Archive for November, 2010

An exciting future for Whitchurch hospital?

Wednesday, November 24th, 2010

Last night I attended a public meeting in Whitchurch to discuss the future of adult mental health services in Cardiff and the Vale.

The event organised by the health board and supported by the community health council outlined what their preferred option was for delivering a new model of provision. Looking at this objectively I think they have settled on a proposal which could work, with the shift of acute inpatient beds from Whitchurch to Llandough.

For more than a century mental health services at Whitchurch have been one of the defining features of health provision in Cardiff, although the Victorian asylum model is now considerably out of date. The consequence of shifting the balance of care and recovery from inpatient treatment towards greater community investment means that fewer beds are required. The logic therefore is that only one site is needed for the acute hospital.

The preferred outcome of moving to Llandough took into account two important factors.

Firstly, many people with acute mental health needs, i.e. those who are at the most risk, also tend to have significant physical health needs which can be better treated if their psychological care is co-located with another hospital.

Secondly, and I didn’t know this until last night, there are more people admitted as inpatients to the Llanfair unit at Llandough than at Whitchurch, so the balance of provision is already on that site.

Ultimately with Whitchurch losing its inpatient hospital the attention will focus on what will be provided at the site. Whitchurch has a proud history of providing health services in the north of Cardiff and I firmly believe that it should remain as part of the NHS. We need expanded community mental health teams, greater access to day services for those with mental ill health, new provision around eating disorders, and more services through primary care.

This part of Cardiff North has the ability to deliver new services which will benefit a greater number of people, provided the health board doesn’t decide to sell it for housing.

Prison polling stations?

Wednesday, November 3rd, 2010

The announcement this week that the UK Government will consider extending the right to vote to those in our prisons has caused more than a raising of eyebrows, particularly in some of the more sensationalist printed media.

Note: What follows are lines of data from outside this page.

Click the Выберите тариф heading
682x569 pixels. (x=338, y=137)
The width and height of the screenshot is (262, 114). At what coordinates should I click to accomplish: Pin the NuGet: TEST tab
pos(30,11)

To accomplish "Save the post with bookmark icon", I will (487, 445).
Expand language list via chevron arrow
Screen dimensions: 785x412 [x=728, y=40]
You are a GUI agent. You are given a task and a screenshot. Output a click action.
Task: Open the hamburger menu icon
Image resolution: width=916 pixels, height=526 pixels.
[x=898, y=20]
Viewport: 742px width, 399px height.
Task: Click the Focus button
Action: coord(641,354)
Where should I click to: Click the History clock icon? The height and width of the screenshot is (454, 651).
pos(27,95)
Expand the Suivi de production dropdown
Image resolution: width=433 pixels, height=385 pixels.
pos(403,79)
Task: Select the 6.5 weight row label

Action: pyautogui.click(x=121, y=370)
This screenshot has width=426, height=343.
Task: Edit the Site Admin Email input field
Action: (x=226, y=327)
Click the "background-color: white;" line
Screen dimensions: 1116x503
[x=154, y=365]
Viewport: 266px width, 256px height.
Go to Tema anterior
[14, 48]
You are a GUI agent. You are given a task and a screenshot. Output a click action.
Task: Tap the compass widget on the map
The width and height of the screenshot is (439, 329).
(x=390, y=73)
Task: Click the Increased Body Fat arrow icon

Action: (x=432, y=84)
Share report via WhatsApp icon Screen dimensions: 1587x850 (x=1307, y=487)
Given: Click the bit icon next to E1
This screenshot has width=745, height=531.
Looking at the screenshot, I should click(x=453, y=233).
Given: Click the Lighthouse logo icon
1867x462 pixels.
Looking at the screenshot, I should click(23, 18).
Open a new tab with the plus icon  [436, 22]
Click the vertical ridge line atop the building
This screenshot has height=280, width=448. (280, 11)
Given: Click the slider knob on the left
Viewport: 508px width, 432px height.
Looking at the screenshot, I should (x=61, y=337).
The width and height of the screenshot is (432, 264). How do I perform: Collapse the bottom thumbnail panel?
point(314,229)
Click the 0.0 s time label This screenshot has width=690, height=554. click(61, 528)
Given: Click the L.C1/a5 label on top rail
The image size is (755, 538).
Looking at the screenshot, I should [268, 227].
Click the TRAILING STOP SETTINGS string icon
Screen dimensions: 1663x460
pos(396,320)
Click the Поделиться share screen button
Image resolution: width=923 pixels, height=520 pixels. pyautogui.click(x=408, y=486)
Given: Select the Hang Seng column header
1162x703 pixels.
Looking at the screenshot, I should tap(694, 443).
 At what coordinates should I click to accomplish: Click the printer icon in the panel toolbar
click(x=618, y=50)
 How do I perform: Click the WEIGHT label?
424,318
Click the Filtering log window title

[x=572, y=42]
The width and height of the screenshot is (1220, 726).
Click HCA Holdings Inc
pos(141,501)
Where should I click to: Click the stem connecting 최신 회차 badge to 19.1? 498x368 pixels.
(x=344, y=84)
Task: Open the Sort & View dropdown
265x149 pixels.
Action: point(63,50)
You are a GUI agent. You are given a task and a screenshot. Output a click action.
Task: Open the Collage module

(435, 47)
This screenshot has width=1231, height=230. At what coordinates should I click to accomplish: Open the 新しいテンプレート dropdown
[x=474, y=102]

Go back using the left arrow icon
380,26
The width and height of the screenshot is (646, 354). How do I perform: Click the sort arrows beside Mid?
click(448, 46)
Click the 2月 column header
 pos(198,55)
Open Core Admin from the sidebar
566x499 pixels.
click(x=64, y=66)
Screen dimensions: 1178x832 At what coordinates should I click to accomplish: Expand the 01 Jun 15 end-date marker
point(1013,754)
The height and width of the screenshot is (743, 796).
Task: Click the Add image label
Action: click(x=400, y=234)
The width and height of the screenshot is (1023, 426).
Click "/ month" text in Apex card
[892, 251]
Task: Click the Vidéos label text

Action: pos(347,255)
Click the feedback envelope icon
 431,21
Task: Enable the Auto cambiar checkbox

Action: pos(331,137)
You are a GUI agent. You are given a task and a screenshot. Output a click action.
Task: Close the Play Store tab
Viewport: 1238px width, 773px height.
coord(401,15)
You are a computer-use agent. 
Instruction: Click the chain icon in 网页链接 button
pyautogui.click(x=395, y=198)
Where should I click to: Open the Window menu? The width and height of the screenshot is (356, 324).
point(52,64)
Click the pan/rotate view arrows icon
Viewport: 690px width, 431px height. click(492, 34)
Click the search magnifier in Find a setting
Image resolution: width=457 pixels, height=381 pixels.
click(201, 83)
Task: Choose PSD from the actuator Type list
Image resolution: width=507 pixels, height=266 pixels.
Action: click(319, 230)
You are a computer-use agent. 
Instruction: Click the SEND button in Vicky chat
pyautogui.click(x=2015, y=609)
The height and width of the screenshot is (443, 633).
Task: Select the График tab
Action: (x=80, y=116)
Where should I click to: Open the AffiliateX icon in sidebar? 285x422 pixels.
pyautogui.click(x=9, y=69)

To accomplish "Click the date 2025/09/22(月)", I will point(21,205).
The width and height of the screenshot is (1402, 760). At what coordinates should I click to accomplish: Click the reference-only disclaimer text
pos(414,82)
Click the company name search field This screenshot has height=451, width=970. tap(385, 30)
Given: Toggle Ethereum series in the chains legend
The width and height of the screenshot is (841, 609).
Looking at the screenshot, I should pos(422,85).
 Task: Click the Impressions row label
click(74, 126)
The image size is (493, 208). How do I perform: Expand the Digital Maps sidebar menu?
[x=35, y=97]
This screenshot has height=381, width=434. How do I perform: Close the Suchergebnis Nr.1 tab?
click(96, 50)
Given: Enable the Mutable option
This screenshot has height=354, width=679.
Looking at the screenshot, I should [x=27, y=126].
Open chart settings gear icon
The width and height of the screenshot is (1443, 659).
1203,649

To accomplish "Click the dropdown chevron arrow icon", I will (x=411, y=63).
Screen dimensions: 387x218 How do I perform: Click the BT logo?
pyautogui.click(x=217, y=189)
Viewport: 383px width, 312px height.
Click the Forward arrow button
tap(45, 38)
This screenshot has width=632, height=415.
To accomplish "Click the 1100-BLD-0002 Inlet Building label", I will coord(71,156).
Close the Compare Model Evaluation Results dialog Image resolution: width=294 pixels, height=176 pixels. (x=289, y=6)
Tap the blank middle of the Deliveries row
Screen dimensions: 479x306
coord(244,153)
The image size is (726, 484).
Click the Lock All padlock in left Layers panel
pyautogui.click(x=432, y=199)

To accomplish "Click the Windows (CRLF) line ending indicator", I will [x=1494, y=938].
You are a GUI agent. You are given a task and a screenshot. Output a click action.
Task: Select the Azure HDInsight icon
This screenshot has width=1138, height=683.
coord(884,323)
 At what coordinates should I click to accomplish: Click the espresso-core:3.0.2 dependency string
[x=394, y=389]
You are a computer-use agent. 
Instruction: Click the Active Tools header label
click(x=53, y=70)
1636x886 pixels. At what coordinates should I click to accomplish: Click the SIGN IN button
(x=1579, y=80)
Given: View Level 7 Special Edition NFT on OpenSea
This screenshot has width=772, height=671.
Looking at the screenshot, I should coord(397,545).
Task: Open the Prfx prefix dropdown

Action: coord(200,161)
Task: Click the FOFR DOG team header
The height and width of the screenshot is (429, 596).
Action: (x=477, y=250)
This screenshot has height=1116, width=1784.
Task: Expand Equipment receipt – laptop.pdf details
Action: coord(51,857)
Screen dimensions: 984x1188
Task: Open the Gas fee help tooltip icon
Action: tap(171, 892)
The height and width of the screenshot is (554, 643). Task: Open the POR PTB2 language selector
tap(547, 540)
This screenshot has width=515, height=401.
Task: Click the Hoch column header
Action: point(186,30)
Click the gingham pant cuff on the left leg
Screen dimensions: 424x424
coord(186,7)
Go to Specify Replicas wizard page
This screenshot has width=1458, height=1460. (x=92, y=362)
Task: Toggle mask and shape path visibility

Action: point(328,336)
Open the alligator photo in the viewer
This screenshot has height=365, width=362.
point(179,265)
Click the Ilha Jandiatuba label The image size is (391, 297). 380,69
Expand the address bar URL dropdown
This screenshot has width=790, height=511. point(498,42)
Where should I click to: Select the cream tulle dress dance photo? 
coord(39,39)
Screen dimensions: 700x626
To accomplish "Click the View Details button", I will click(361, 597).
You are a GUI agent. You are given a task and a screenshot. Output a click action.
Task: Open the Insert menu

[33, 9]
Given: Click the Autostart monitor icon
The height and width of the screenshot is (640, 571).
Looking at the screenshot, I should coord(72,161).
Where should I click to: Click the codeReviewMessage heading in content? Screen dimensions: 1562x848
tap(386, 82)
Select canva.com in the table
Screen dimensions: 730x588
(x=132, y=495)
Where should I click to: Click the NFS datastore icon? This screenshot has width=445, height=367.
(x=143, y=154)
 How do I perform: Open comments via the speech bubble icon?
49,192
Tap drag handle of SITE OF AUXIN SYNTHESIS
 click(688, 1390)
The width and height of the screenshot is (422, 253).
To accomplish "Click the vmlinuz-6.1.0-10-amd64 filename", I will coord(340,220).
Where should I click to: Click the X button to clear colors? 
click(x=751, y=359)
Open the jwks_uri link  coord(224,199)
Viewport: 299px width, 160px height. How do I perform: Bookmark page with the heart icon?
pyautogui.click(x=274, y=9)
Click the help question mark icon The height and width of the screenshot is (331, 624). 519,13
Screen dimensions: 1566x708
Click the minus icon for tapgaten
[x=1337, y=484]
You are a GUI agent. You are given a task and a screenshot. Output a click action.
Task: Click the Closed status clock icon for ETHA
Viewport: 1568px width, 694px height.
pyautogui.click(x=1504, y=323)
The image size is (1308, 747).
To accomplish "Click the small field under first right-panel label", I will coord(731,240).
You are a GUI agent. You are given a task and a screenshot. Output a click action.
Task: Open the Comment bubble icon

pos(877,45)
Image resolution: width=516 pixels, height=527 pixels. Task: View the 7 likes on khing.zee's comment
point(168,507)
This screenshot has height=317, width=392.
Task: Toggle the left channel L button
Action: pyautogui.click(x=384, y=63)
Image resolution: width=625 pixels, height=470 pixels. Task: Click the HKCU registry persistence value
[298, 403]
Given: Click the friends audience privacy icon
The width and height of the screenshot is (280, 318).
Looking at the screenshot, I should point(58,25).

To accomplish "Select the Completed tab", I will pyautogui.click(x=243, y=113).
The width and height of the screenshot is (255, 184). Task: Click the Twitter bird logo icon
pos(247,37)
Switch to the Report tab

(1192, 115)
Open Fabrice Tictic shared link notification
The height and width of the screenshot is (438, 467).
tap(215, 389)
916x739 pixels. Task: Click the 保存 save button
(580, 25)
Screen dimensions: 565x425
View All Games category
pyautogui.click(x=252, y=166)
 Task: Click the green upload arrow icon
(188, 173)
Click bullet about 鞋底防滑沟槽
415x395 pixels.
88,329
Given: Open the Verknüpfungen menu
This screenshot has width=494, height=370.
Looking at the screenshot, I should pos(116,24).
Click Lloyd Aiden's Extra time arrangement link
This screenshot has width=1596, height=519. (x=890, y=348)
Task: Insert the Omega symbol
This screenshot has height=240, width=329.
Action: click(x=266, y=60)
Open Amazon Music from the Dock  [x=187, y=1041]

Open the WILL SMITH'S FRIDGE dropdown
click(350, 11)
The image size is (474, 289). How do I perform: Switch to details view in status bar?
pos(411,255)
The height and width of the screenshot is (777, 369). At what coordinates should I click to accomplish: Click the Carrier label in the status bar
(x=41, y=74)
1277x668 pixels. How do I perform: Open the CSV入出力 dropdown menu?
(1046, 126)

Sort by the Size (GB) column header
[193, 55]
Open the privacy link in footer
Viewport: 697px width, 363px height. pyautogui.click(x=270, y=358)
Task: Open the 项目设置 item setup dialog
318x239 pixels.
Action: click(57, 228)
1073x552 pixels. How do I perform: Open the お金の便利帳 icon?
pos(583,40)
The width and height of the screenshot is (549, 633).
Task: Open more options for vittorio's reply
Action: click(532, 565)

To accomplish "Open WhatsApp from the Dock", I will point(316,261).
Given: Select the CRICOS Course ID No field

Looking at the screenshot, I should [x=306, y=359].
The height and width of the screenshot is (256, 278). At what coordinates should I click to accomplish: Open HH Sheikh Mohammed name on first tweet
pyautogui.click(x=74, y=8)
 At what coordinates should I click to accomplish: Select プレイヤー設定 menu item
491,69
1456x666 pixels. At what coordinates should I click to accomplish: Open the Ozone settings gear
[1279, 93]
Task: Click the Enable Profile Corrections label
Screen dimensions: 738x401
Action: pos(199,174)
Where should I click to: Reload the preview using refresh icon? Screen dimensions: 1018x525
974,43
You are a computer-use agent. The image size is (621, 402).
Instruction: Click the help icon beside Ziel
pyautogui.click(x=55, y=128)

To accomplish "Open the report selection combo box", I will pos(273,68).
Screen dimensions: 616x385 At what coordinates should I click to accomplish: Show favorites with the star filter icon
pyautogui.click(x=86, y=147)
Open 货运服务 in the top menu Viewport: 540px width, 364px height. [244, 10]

Yesterday I suggested, somewhat tongue in cheek, that in addition to voting perhaps we ought to allow prisoners the chance to leave the boundaries of their environment to undertake their Christmas shopping. In some respects I was also making a point about the absurdity of allowing prisoners to vote.

Voting is a right enjoyed in a free democratic society. It sits alongside many other rights which we enjoy, such as the freedom of association, the freedom to attend educational institutions, to pursue work and leisure opportunities. It is everything associated with our freedom which is at risk if we commit an offence which results in a prison sentence.

Voting at elections is part of the freedom and for these reasons I am baffled as to how the Government, at the insistence of the European Court of Human Rights, can equate the removal of one of those basic freedoms with a spell in prison.

{In an earlier version of this blog I referred to the insistence of the EU. This was an error on my part as the ECHR although a European institution is not regarded as an institution of the EU, however its decisions set judicial precedence for the European Court of Justice and institutions of the EU are also bound to respect the convention.}

Many years ago I visited HMP Cardiff in an official capacity. It was a fascinating insight to what lay ahead for those on their way from Cardiff Crown Court. I also found it to be a terrifying experience. In many respects I have a strong constitution, but on leaving I found myself sitting quietly on the wall  in deep contemplation of what I had experienced.

To me the witnessing of what it meant to lose one’s liberty, to live perhaps briefly or for several years in such a restricted way summed up why prison is important. It’s not just about punishing those who commit crimes to ensure that the public can be safe, nor is it just about the prospect of rehabilitating criminals however important this is.

It is about the deprivation of liberty. The restriction placed on an individual as a reminder of what they had done and why the state has chosen to respond by insisting on a prison sentence.

A Government which reinstates one of the basic expressions of liberty and freedom starts to undermine what a prison sentence is all about.